* begin Source *
Former Sin in Space leader Cassidy Meijer kicks the dust off in The Cobwebs
At the start of the present decade, things were looking bright for local vocalist/guitarist Cassidy Meijer: His indie rock band Sin in Space was one of the most popular bands in town, and there was a sense among Santa Cruz audiences and music journalists that the group was going to make a big noise in the national college rock scene.
That never happened. Throughout his time in Sin in Space, Meijer was living with a heroin addiction stemming from an auto accident he was in at age 18, which left his left hand and pelvic bone broken. “Instead of dealing with the trauma, I got drugged … and liked to stay drugged,” he chuckles. Meijer’s habit led to the demise of Sin in Space in the mid-2000s, after which the vocalist and his girlfriend Sky ended up on the streets of Santa Cruz, San Francisco, Oakland and Berkeley, living in bushes and “doing whatever we could to make money to get drugs and stay well.”
* end Source *
* begin Data lines *
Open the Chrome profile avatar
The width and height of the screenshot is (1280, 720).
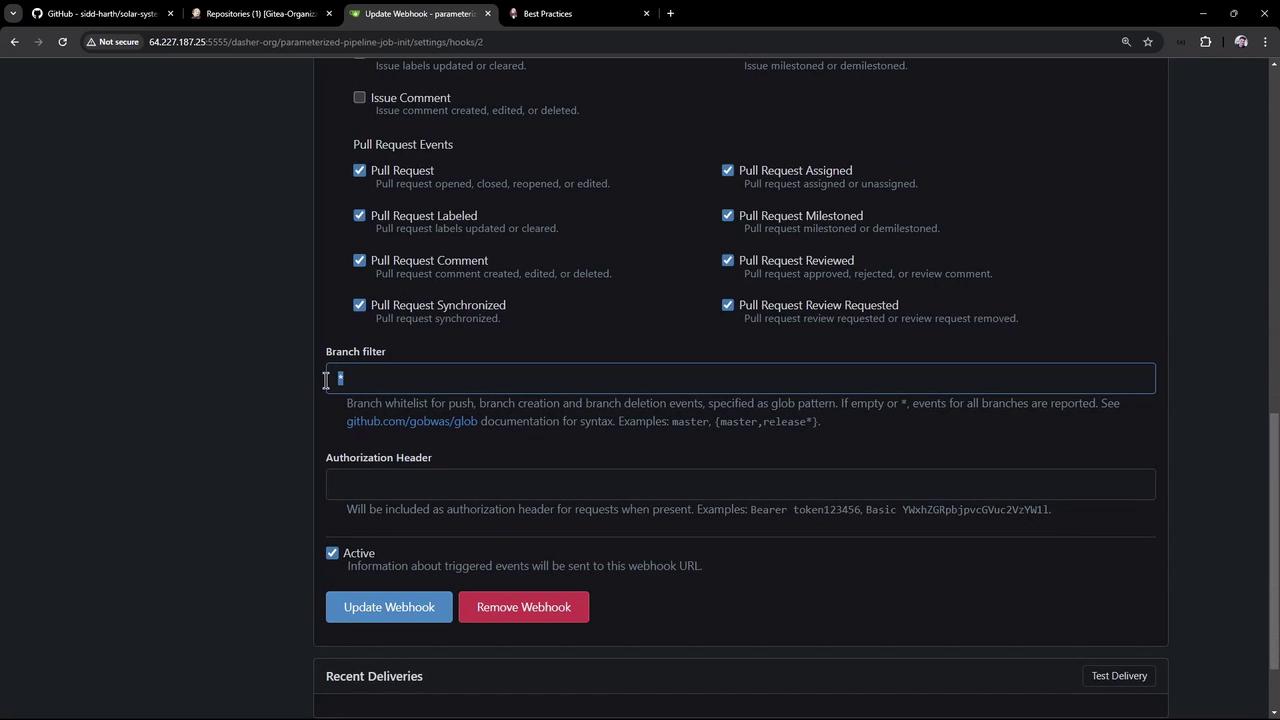pyautogui.click(x=1241, y=42)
* end Data lines *
* Task description
From the article about Cassidy Meijer, reproduce verbatim the passage starting at "Former Sin in" and ending at "college rock scene.".

* Exercise solution
Former Sin in Space leader Cassidy Meijer kicks the dust off in The Cobwebs
At the start of the present decade, things were looking bright for local vocalist/guitarist Cassidy Meijer: His indie rock band Sin in Space was one of the most popular bands in town, and there was a sense among Santa Cruz audiences and music journalists that the group was going to make a big noise in the national college rock scene.